Step 1) Print out the templates.  Cut them out of the paper (don’t use your good fabric scissors, though!)  Tape your templates to one side of the template plastic.  Use your ruler and Sharpie to carefully trace the templates on the other side of the plastic.  You should be able to see the template through the plastic to guide your ruler placement.  Transfer the single line from the template onto the plastic as well.  It marks the direction of the grain in the fabric when you cut your fabric.  Cut the plastic templates out – again, don’t use your good scissors.

Step 2) Sharpen your pencil up nice and pointy.  Place your fabric right side down on the sand paper.  Place your template on the fabric.  Observe the direction of the fabric grain – you will want the single line drawn on your template to be parallel to the grain in the fabric.  Adjust it until you have it parallel.  If you want to fussy cut it now is also the time to think about your template placement.  Once you’ve got it placed, carefully hold the template down and trace all the way around it with your pencil.  This is the seam line.

Step 3)  Now we’ll add the seam allowance.  If you aren’t picky about the edges of your fabric pieces lining up you can just eyeball a quarter inch around the drawn line and cut it out.  If you want precision use your ruler to add a quarter inch to each side.  Just line up the quarter inch mark over the drawn lines and draw a new second line (on the outside!) of the piece a quarter inch away then cut on the outside line.  Repeat this for the remaining nine diamonds and for the two background pieces.

Step 4) We’re going to start at the top of the triangle and work down one leg.  Take the topmost triangle fabric and orient it like so, right side up:

Now place a second row diamond below it, right side up:

You are going to carefully flip the bottom piece over as if the edge where they are touching is a hinge.  You’ll get something like this:

Notice that the blue piece is now wrong side up.  In other words, the two diamonds are right-sides together.  The seam lines are not quite matched up yet, though.  We are going to match up the seam lines using pins.  Push a pin through the marked (the inner line, not the line where you cut) corner seam line of the blue piece.  Flip the pieces over so that you are looking at the back of the red piece and pierce the corner seam line of the red piece.  Secure your pin and do the same with the other corner.  You’ll notice that you now have a slight “dog ear” at the corners and that is normal.  If it helps you can add more pins along the seam line, pushing a pin through the line of the top piece, then flipping it over to get the pin to emerge through the seam line on the other piece, then secure.

Step 5) Thread your needle and tie a little knot at one end of the thread.  Starting in one pinned corner (remove the pin) sew on the seam line from corner to corner with a small running stitch.  Take a back stitch now and then to help secure your stitches.  At the corner take an extra back stitch and when the thread is almost pulled tight, run your needle and thread through the loop to make a little ending knot.  Pull it tight and snip the thread leaving a quarter inch tail.

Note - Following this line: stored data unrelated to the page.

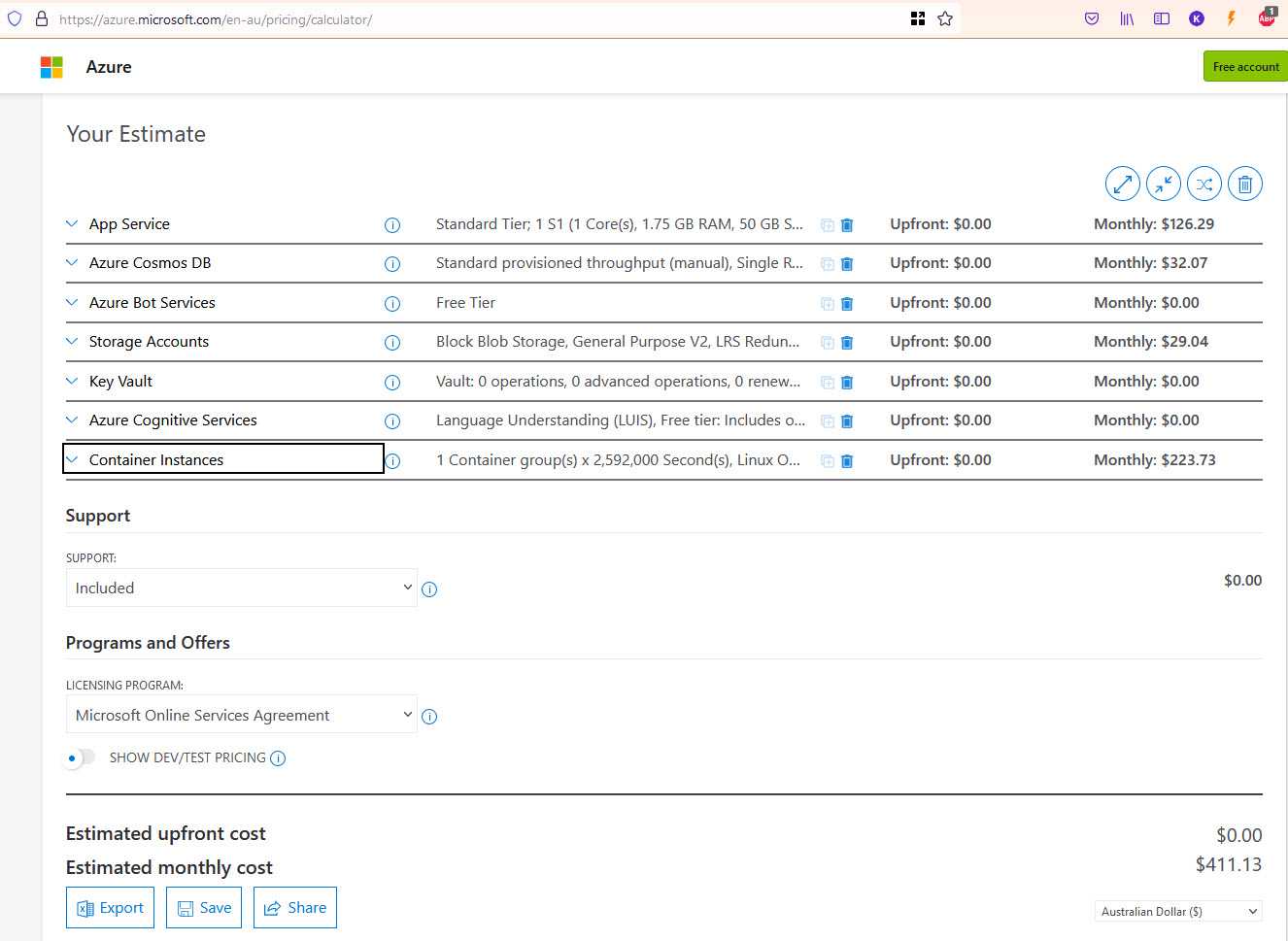The height and width of the screenshot is (941, 1288).
Task: Click the Export button
Action: click(110, 908)
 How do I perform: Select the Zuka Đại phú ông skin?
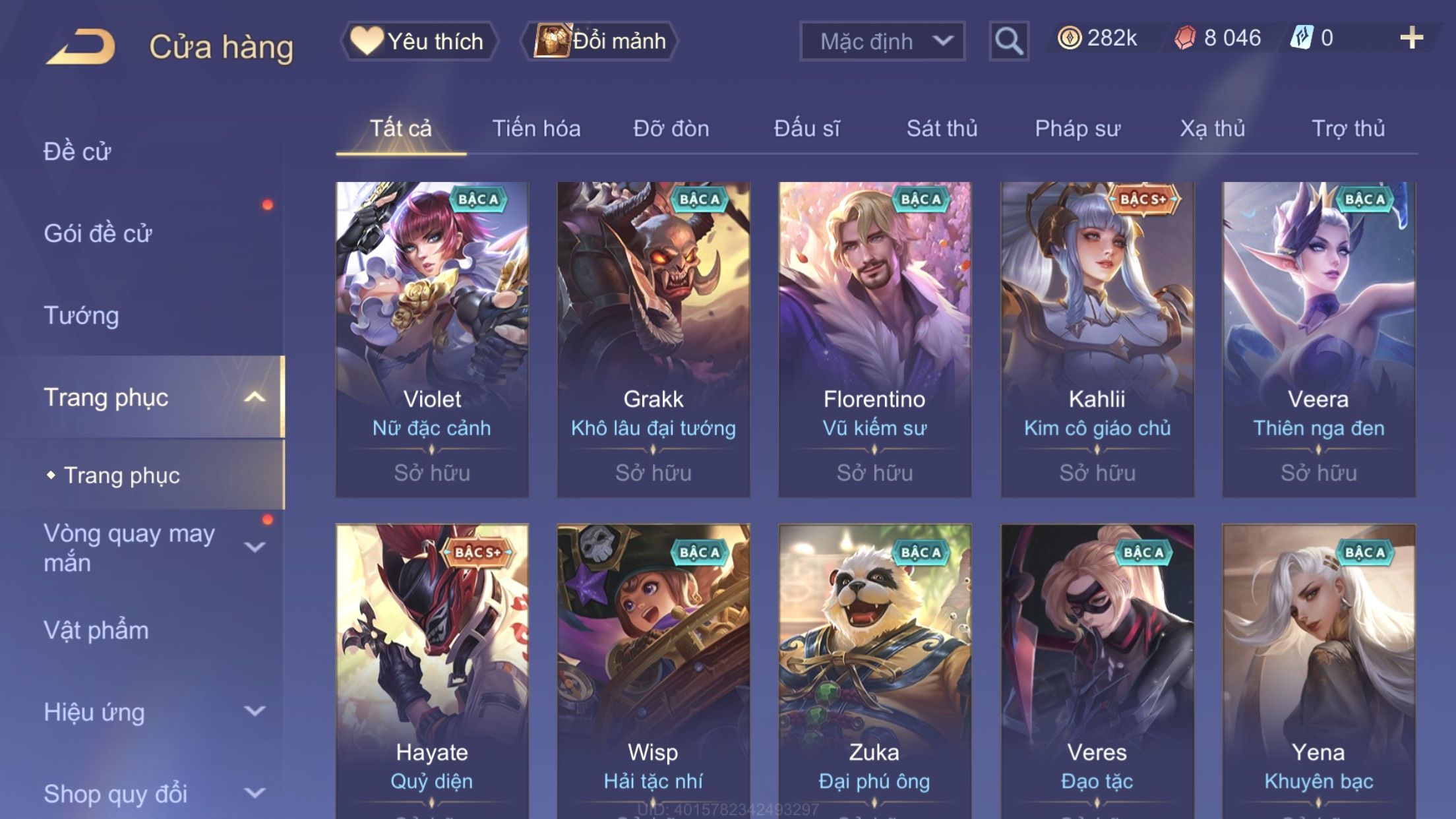click(x=874, y=671)
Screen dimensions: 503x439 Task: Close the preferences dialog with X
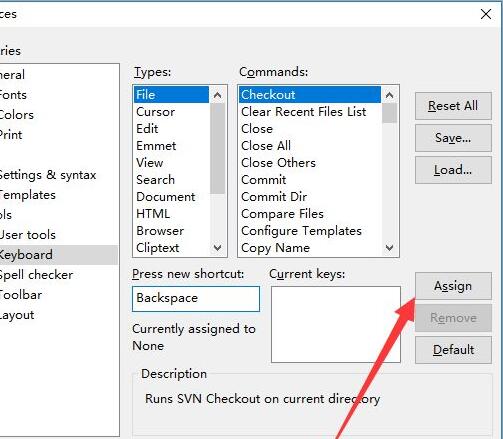pyautogui.click(x=486, y=14)
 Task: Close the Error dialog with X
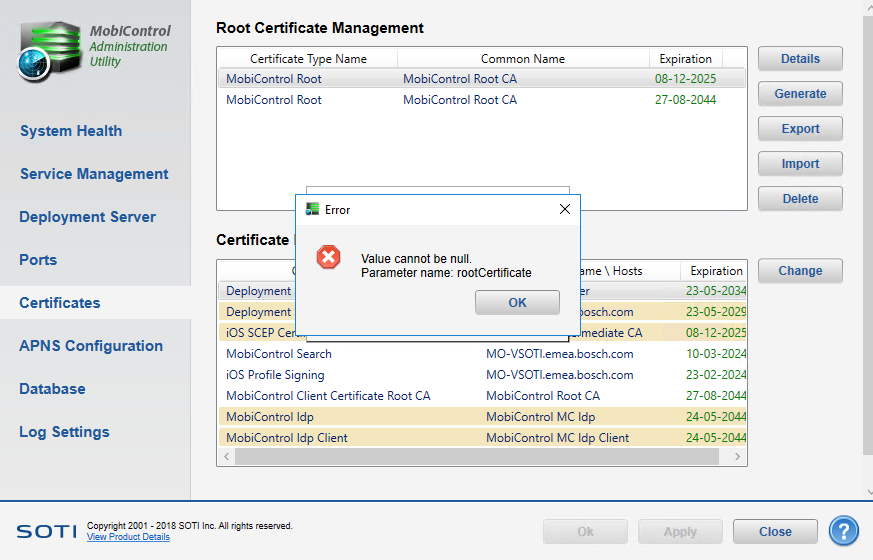(564, 210)
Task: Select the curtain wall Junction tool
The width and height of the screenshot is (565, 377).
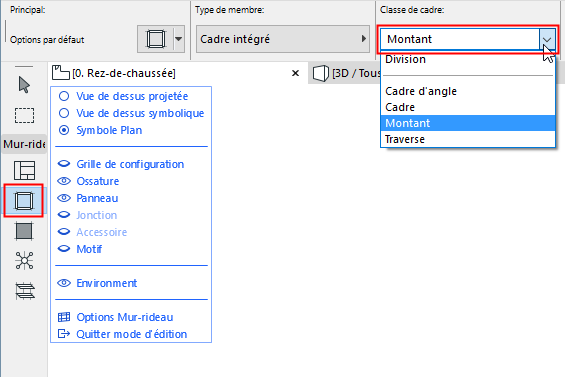Action: 24,260
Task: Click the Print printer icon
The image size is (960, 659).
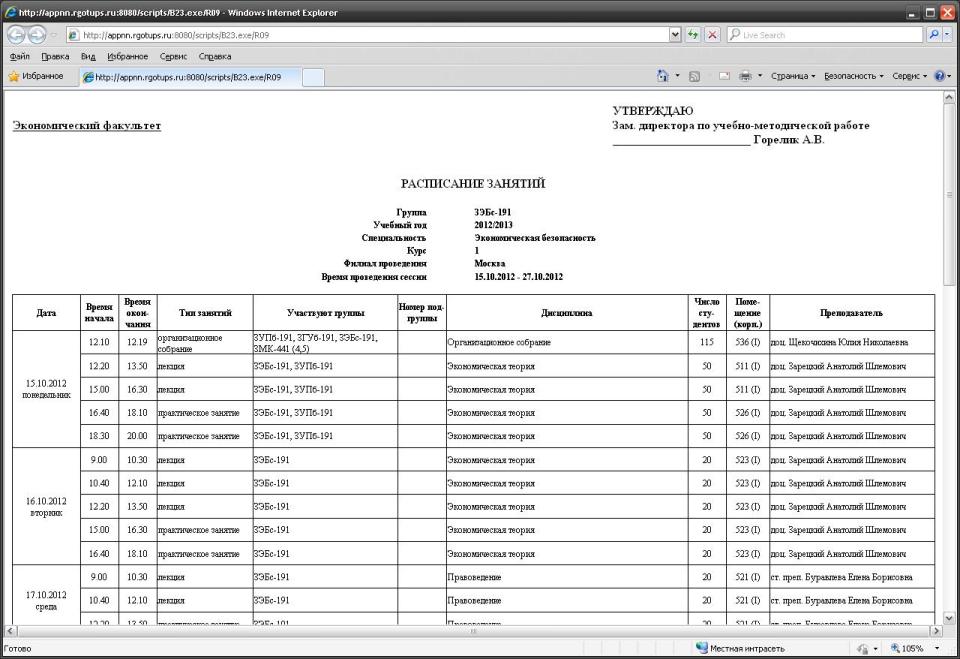Action: [745, 76]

Step 6) Repeat this process for the rest of the leg.  You should have 4 diamonds sewn in a diagonal line when you are done.  Make another one for the next diagonal of the triangle, this one with three diamonds.  Then a third with two diamonds.  Now sew the four diagonals together.  You should match where four corners come together with pins as you did with two pieces.  When you get to a corner do not sew the seam allowances.  Only sew on the marked lines – the seam allowances should be free-flappin’.

See the flapping seam allowances? They are not sewn down as in machine piecing.

Step 7) Matching the corners and seam lines, pin one background piece to the unit from step 6.  Sew in place and repeat on the other side.

Step 8) Press your block.  In the picture below you can see that I alternated the directions that I pressed.  I also “fanned” the seams in the spots where four corners came together.  It looks a bit like a pinwheel.  This is one of the benefits of not sewing down the seam allowance – you can experiment a little with pressing to get the flattest possible piece.

Step 9) Use your ruler and a rotary cutter to cut off the tails of the diamonds hanging below the edge of the block.

Line the quarter inch line on your ruler so that it touches the end of the seams...

Line the quarter inch mark of your ruler with the tips of the corner seams...

...then cut along the edge of the ruler to get rid of the tails

If your block does not quite measure 8.5 x 8.5, don’t despair.  The bias edges can cause a bit of distortion.  To fix it, spritz your block with water then pin it out on a carpet or your ironing board, gently stretched to the size you want.

Blocking the block to even out some of the bias distortion

That’s it!  You should now have an awesome hand-pieced block.  Congratulations :)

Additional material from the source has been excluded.